Job A =
Reproduce without change the entries from the line containing "This screenshot has width=1280, height=720." up to and including the line containing "Looking at the screenshot, I should tap(257, 359).".

I have recently heard multiple people say that JIT compilation produces really fast code, faster even than any static compiler can produce. I find this hard to believe when it comes to C++ STL-style templated code, but these people (typically from a C#/Java background) insist that this is indeed the case.

My question is thus: what are the type of optimizations that you can make at runtime but not at compile time?

Edit: clarification: I'm more interested in the kind of things that are impossible to do statically rather than the typical case in any one industry.


JIT compilers can measure the likelihood of a conditional jump being taken, and adjust the emitted code accordingly. A static compiler can do this as well, but not automatically; it requires a hint from the programmer.

Obviously this is just one factor among many, but it does indicate that it's possible for JIT to be faster under the right conditions.

  • Interesting. Do you have a sense of what the overhead of gathering the statistics to make this description is? – masaers Jan 31 '18 at 1:50
  • @masaers no sorry I don't. I just remember reading that this is a technique that is actually used. – Mark Ransom Jan 31 '18 at 3:33
  • No worries, just curious. – masaers Feb 1 '18 at 1:36
  • Note that some static AOT compilers also support profile-guided optimizations. For example, icc. – recolic Mar 2 at 10:49

things you can do at runtime

  • check to see what exotic instructions exist (AMD vs intel,....)
  • detect cache topology
  • detect memory size
  • number of cores

and other things i missed from the list

Does this make things always 10x faster, no. But it certainly offers the opportunity for optimization that is not available at compile time (for widely distributed code; obviously if you know its going to be on only 3 different hardware configs then you can do custom builds etc)

  • 1
    You can do these things in static compilation. – Cpp plus 1 Jan 30 '18 at 2:25
  • These are more like things that static compilers typically refrain from doing in order to be portable, rather than things that are impossible to do statically, isn't it? – masaers Jan 31 '18 at 1:39
  • @masaers a static compiler cannot possible know the cache layout on every machine things will run on. How does it know if I am running on 4 cores or 8 (I mean my actual machine, you are compiling on yours) THe only thing it can do is either not care, or generate all possible optimizations and choose at runtime, which will have overhead – pm100 Jan 31 '18 at 1:51
  • You're assuming that compiling from source is unavailable to the user, which is true in many cases, but far from all. – masaers Jan 31 '18 at 1:58
  • ©pm100 What about choosing at install time? – Cpp plus 1 Feb 1 '18 at 13:13

Contrary to the what answer above claims:

  1. Architecture-specific extensions can easily be used by a static compiler. Visual Studio, for example, has a SIMD-extension option that can be toggled on and off.

  2. Cache Size is usually the same for processors of a given architecture. Intel, for example, usually has a L1 cache size of 4kb, L2 cache size of 32kb, and L3 cache size of 4Mb.

  3. Optimizing for memory size would only be necessary if you are for some reason, writing a massive program that can use over 4Gb of memory.

(Element and text location data)
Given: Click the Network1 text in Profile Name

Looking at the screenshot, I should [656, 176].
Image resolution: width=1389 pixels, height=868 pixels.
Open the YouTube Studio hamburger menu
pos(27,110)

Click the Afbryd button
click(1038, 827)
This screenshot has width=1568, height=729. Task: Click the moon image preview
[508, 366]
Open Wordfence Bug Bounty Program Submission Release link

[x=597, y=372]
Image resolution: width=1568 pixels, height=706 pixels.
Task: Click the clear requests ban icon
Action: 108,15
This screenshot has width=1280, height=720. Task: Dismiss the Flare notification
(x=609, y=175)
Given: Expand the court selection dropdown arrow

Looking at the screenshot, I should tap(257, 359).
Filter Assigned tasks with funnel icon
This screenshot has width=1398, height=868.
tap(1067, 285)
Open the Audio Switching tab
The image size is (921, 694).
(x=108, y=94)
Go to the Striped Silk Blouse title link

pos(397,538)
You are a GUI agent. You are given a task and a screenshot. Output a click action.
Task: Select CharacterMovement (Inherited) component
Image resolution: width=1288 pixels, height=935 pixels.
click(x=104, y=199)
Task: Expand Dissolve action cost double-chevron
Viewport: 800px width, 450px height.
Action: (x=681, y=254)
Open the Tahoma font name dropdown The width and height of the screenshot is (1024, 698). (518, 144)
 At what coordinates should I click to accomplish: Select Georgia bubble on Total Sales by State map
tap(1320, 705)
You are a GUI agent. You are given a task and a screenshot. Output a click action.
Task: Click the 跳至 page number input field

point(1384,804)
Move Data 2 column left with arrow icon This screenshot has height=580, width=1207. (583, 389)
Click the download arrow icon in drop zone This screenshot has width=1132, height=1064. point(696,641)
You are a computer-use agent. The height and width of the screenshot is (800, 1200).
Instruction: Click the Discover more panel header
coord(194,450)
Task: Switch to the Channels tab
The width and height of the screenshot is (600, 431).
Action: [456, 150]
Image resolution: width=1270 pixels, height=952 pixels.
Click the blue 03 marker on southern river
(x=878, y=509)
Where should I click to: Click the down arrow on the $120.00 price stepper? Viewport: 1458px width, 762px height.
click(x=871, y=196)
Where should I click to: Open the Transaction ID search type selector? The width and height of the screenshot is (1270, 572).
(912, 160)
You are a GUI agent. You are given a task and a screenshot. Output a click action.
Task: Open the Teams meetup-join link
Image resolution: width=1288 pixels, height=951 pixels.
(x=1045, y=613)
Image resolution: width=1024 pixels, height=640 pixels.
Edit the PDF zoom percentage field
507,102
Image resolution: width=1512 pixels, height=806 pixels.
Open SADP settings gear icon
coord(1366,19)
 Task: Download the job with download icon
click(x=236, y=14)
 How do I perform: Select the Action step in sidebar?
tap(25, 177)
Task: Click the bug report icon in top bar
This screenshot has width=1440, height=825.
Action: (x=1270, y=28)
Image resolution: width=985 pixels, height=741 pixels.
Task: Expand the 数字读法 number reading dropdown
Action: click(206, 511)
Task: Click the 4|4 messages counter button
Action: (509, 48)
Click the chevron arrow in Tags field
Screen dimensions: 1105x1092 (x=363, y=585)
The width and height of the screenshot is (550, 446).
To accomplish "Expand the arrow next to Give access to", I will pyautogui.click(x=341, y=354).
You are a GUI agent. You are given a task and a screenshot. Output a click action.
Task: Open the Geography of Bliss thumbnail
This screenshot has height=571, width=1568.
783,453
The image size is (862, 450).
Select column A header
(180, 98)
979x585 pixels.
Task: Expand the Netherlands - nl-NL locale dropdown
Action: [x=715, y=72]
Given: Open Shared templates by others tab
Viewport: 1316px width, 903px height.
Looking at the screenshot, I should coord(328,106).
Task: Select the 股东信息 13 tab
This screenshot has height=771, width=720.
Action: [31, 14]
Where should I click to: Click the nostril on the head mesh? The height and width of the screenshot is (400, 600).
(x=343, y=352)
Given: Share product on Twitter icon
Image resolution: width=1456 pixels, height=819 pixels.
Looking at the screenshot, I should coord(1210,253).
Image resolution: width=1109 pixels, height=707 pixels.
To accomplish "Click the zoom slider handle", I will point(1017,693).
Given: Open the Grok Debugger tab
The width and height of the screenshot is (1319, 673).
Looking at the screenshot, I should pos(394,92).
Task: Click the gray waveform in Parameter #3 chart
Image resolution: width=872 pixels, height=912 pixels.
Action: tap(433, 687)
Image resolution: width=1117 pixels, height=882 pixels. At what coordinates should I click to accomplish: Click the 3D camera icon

Job B =
Answer these questions on the discussion of JIT compilation:
(i) What does a static compiler require in order to adjust emitted code for the likelihood of a conditional jump being taken?
(ii) Which static AOT compiler is named as supporting profile-guided optimizations?
(iii) Which development environment is said to have a SIMD-extension option that can be toggled on and off?

Exercise output A =
This screenshot has width=1280, height=720. Task: Dismiss the Flare notification
(x=609, y=175)
Given: Expand the court selection dropdown arrow

Looking at the screenshot, I should tap(257, 359).

Exercise output B =
(i) A hint from the programmer.
(ii) icc.
(iii) Visual Studio.